Introduction:
Acute fatty liver of pregnancy (AFLP) and HELLP syndrome share overlapping features, often complicating clinical differentiation. While both require expedited delivery, accurate distinction is critical for maternal risk assessment, neonatal outcomes, and future pregnancy planning. The Swansea criteria, though widely used, lack specificity, with many HELLP cases also meeting its diagnostic thresholds.1 Alternative biochemical markers such as hypocholesterolaemia, reduced antithrombin III and fibrinogen, and elevated soluble Fms-like tyrosine kinase-1 (sFLt-1) may provide improved accuracy over the Swansea criteria.2-4
Case Presentation:
A 31-year-old primigravida at 37 weeks presented with hypertension, polyuria, hyperuricaemia, transaminitis, and acute kidney injury. She fulfilled six Swansea criteria but had profound hypocholesterolaemia (nadir 1.4 mmol/L) and low antithrombin III (26%). Labour was induced, resulting in vaginal delivery of a healthy male infant weighing 3000 g. Postpartum recovery was rapid, with normalization of hepatic and coagulation markers. Her pre-pregnancy cholesterol was 4.6 mmol/L, reinforcing that hypocholesterolaemia was an acquired pregnancy-related feature.
Discussion:
Physiological cholesterol elevation occurs in late pregnancy.5 Thus, marked hypocholesterolaemia may serve as an early sign of AFLP, preceding coagulopathy (Table 1).

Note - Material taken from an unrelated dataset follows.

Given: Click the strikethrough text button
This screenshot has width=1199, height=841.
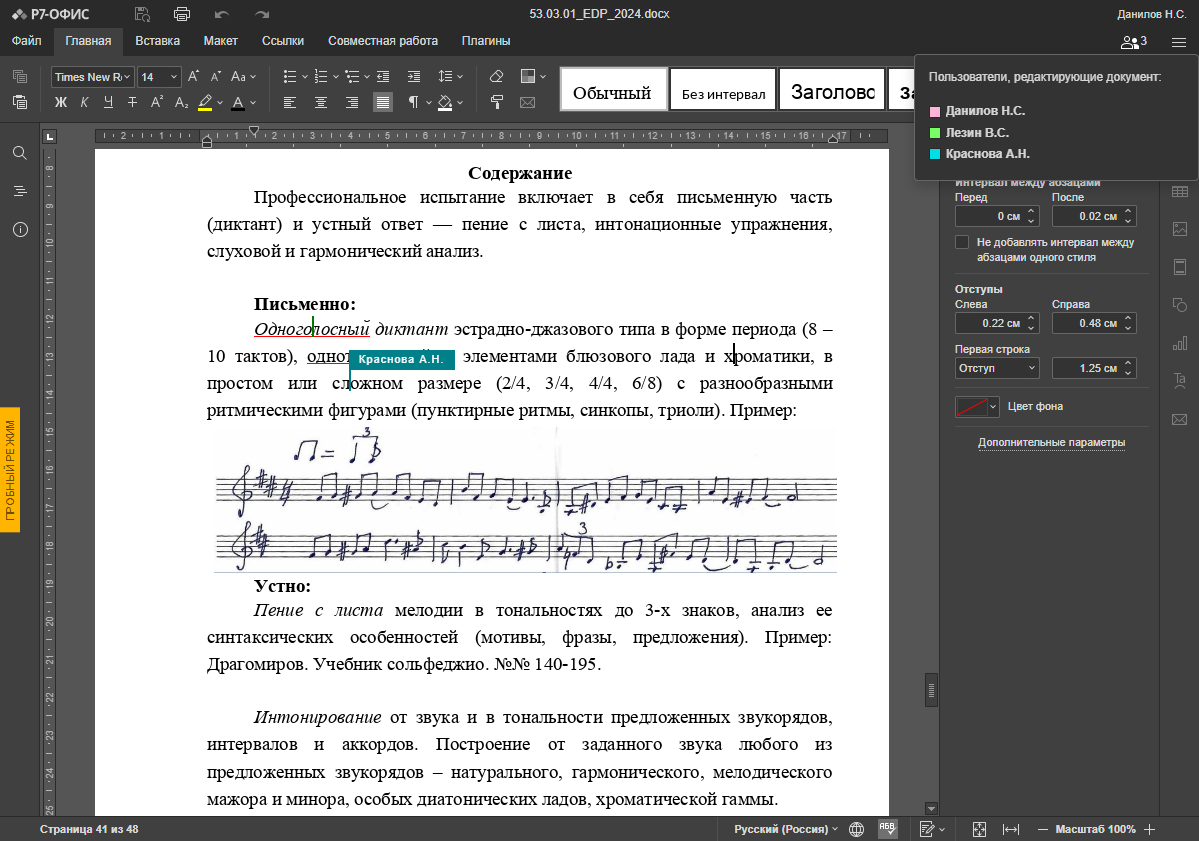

Retrospective reviews show consistently lower cholesterol in AFLP compared with HELLP.4,6-10 Additionally, low antithrombin III and elevated sFlt-1 may enhance diagnostic precision.2,4 Given cholesterol testing is widely available, its use—especially alongside antithrombin III—could improve bedside differentiation of AFLP from HELLP, particularly where advanced laboratory resources are limited.
Conclusion:
In resource-limited settings, profound hypocholesterolaemia may serve as an accessible, cost-effective diagnostic aid for AFLP, supporting early risk stratification in urgent obstetric scenarios.